— What you need to do —
Every entry in the listing below has to be given again exactly.

*** Exercise data ***

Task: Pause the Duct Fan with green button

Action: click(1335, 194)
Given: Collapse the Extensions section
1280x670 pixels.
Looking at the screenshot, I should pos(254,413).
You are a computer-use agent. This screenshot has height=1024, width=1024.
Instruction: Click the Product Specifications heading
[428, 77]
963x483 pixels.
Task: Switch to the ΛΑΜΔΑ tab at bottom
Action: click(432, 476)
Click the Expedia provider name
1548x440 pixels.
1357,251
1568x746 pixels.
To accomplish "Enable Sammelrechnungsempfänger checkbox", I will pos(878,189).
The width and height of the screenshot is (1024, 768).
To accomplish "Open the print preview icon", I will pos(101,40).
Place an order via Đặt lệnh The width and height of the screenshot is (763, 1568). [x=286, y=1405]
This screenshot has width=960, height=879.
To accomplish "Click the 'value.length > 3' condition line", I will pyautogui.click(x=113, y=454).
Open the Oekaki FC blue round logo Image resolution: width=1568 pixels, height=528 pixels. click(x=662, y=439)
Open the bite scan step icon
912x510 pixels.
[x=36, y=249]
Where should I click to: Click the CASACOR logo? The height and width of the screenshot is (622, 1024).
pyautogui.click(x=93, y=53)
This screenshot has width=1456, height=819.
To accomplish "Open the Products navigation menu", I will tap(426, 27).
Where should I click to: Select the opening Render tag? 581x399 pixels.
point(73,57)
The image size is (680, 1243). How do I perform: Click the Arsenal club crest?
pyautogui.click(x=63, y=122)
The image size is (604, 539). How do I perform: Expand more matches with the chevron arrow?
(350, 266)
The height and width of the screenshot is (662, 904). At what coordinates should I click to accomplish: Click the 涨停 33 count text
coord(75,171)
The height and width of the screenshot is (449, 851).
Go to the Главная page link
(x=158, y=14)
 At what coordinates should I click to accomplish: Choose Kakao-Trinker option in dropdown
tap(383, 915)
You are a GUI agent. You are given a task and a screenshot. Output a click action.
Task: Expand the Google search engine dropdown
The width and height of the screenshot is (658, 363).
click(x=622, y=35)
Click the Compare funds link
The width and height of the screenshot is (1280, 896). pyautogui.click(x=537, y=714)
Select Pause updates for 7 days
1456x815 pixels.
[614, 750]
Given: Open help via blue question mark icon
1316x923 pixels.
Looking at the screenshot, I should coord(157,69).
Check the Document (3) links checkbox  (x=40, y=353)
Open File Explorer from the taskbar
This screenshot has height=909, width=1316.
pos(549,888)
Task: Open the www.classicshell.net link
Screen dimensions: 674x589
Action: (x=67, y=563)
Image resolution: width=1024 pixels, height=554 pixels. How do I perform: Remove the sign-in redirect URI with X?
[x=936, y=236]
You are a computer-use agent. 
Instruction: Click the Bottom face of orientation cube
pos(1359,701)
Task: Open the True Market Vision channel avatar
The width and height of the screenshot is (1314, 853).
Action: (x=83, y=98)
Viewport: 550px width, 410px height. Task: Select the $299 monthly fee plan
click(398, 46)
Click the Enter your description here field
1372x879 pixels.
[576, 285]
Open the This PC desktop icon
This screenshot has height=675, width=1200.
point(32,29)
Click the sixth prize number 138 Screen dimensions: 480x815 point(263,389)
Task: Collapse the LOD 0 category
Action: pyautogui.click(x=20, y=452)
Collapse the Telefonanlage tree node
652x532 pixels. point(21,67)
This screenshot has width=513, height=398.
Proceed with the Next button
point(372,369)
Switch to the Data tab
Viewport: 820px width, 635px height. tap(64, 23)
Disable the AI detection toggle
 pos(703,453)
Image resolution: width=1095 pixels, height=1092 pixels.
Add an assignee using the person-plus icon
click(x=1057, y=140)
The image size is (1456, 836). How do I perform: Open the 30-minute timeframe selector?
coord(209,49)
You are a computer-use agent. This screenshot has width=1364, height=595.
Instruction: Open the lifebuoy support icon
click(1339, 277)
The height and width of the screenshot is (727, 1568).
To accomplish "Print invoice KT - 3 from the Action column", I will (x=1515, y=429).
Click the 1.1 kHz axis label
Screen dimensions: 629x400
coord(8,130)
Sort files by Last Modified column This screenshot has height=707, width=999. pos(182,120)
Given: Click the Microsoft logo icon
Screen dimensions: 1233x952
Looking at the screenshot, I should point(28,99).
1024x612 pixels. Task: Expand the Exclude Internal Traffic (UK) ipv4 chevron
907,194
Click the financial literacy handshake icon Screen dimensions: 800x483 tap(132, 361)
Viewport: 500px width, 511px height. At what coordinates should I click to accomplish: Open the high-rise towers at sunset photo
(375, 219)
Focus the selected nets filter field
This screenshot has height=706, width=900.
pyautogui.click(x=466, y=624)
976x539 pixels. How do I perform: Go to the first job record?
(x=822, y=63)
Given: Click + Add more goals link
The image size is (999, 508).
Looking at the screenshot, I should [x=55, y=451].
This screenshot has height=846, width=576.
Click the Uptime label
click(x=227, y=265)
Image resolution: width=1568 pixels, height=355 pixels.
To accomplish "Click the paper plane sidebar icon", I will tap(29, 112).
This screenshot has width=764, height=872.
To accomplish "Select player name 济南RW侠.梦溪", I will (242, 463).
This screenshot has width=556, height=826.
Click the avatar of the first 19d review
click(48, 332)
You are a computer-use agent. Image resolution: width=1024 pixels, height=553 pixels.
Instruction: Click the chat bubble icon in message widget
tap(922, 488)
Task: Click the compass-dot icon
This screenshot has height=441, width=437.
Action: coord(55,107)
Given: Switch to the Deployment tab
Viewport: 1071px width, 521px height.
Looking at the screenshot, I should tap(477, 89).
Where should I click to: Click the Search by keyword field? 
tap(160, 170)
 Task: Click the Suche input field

***

— Result of the exercise —
Task: Pause the Duct Fan with green button

Action: click(1335, 194)
Given: Collapse the Extensions section
1280x670 pixels.
Looking at the screenshot, I should pos(254,413).
You are a computer-use agent. This screenshot has height=1024, width=1024.
Instruction: Click the Product Specifications heading
[428, 77]
963x483 pixels.
Task: Switch to the ΛΑΜΔΑ tab at bottom
Action: click(432, 476)
Click the Expedia provider name
1548x440 pixels.
1357,251
1568x746 pixels.
To accomplish "Enable Sammelrechnungsempfänger checkbox", I will pos(878,189).
The width and height of the screenshot is (1024, 768).
To accomplish "Open the print preview icon", I will pos(101,40).
Place an order via Đặt lệnh The width and height of the screenshot is (763, 1568). [x=286, y=1405]
This screenshot has width=960, height=879.
To accomplish "Click the 'value.length > 3' condition line", I will pyautogui.click(x=113, y=454).
Open the Oekaki FC blue round logo Image resolution: width=1568 pixels, height=528 pixels. click(x=662, y=439)
Open the bite scan step icon
912x510 pixels.
[x=36, y=249]
Where should I click to: Click the CASACOR logo? The height and width of the screenshot is (622, 1024).
pyautogui.click(x=93, y=53)
This screenshot has width=1456, height=819.
To accomplish "Open the Products navigation menu", I will tap(426, 27).
Where should I click to: Select the opening Render tag? 581x399 pixels.
point(73,57)
The image size is (680, 1243). How do I perform: Click the Arsenal club crest?
pyautogui.click(x=63, y=122)
The image size is (604, 539). How do I perform: Expand more matches with the chevron arrow?
(350, 266)
The height and width of the screenshot is (662, 904). At what coordinates should I click to accomplish: Click the 涨停 33 count text
coord(75,171)
The height and width of the screenshot is (449, 851).
Go to the Главная page link
(x=158, y=14)
 At what coordinates should I click to accomplish: Choose Kakao-Trinker option in dropdown
tap(383, 915)
You are a GUI agent. You are given a task and a screenshot. Output a click action.
Task: Expand the Google search engine dropdown
The width and height of the screenshot is (658, 363).
click(x=622, y=35)
Click the Compare funds link
The width and height of the screenshot is (1280, 896). pyautogui.click(x=537, y=714)
Select Pause updates for 7 days
1456x815 pixels.
[614, 750]
Given: Open help via blue question mark icon
1316x923 pixels.
Looking at the screenshot, I should coord(157,69).
Check the Document (3) links checkbox  (x=40, y=353)
Open File Explorer from the taskbar
This screenshot has height=909, width=1316.
pos(549,888)
Task: Open the www.classicshell.net link
Screen dimensions: 674x589
Action: (x=67, y=563)
Image resolution: width=1024 pixels, height=554 pixels. How do I perform: Remove the sign-in redirect URI with X?
[x=936, y=236]
You are a computer-use agent. 
Instruction: Click the Bottom face of orientation cube
pos(1359,701)
Task: Open the True Market Vision channel avatar
The width and height of the screenshot is (1314, 853).
Action: (x=83, y=98)
Viewport: 550px width, 410px height. Task: Select the $299 monthly fee plan
click(398, 46)
Click the Enter your description here field
1372x879 pixels.
[576, 285]
Open the This PC desktop icon
This screenshot has height=675, width=1200.
point(32,29)
Click the sixth prize number 138 Screen dimensions: 480x815 point(263,389)
Task: Collapse the LOD 0 category
Action: pyautogui.click(x=20, y=452)
Collapse the Telefonanlage tree node
652x532 pixels. point(21,67)
This screenshot has width=513, height=398.
Proceed with the Next button
point(372,369)
Switch to the Data tab
Viewport: 820px width, 635px height. tap(64, 23)
Disable the AI detection toggle
 pos(703,453)
Image resolution: width=1095 pixels, height=1092 pixels.
Add an assignee using the person-plus icon
click(x=1057, y=140)
The image size is (1456, 836). How do I perform: Open the 30-minute timeframe selector?
coord(209,49)
You are a computer-use agent. This screenshot has width=1364, height=595.
Instruction: Open the lifebuoy support icon
click(1339, 277)
The height and width of the screenshot is (727, 1568).
To accomplish "Print invoice KT - 3 from the Action column", I will (x=1515, y=429).
Click the 1.1 kHz axis label
Screen dimensions: 629x400
coord(8,130)
Sort files by Last Modified column This screenshot has height=707, width=999. pos(182,120)
Given: Click the Microsoft logo icon
Screen dimensions: 1233x952
Looking at the screenshot, I should point(28,99).
1024x612 pixels. Task: Expand the Exclude Internal Traffic (UK) ipv4 chevron
907,194
Click the financial literacy handshake icon Screen dimensions: 800x483 tap(132, 361)
Viewport: 500px width, 511px height. At what coordinates should I click to accomplish: Open the high-rise towers at sunset photo
(375, 219)
Focus the selected nets filter field
This screenshot has height=706, width=900.
pyautogui.click(x=466, y=624)
976x539 pixels. How do I perform: Go to the first job record?
(x=822, y=63)
Given: Click + Add more goals link
The image size is (999, 508).
Looking at the screenshot, I should [x=55, y=451].
This screenshot has height=846, width=576.
Click the Uptime label
click(x=227, y=265)
Image resolution: width=1568 pixels, height=355 pixels.
To accomplish "Click the paper plane sidebar icon", I will tap(29, 112).
This screenshot has width=764, height=872.
To accomplish "Select player name 济南RW侠.梦溪", I will (242, 463).
This screenshot has width=556, height=826.
Click the avatar of the first 19d review
click(48, 332)
You are a computer-use agent. Image resolution: width=1024 pixels, height=553 pixels.
Instruction: Click the chat bubble icon in message widget
tap(922, 488)
Task: Click the compass-dot icon
This screenshot has height=441, width=437.
Action: coord(55,107)
Given: Switch to the Deployment tab
Viewport: 1071px width, 521px height.
Looking at the screenshot, I should tap(477, 89).
Where should I click to: Click the Search by keyword field? 
tap(160, 170)
 Task: Click the Suche input field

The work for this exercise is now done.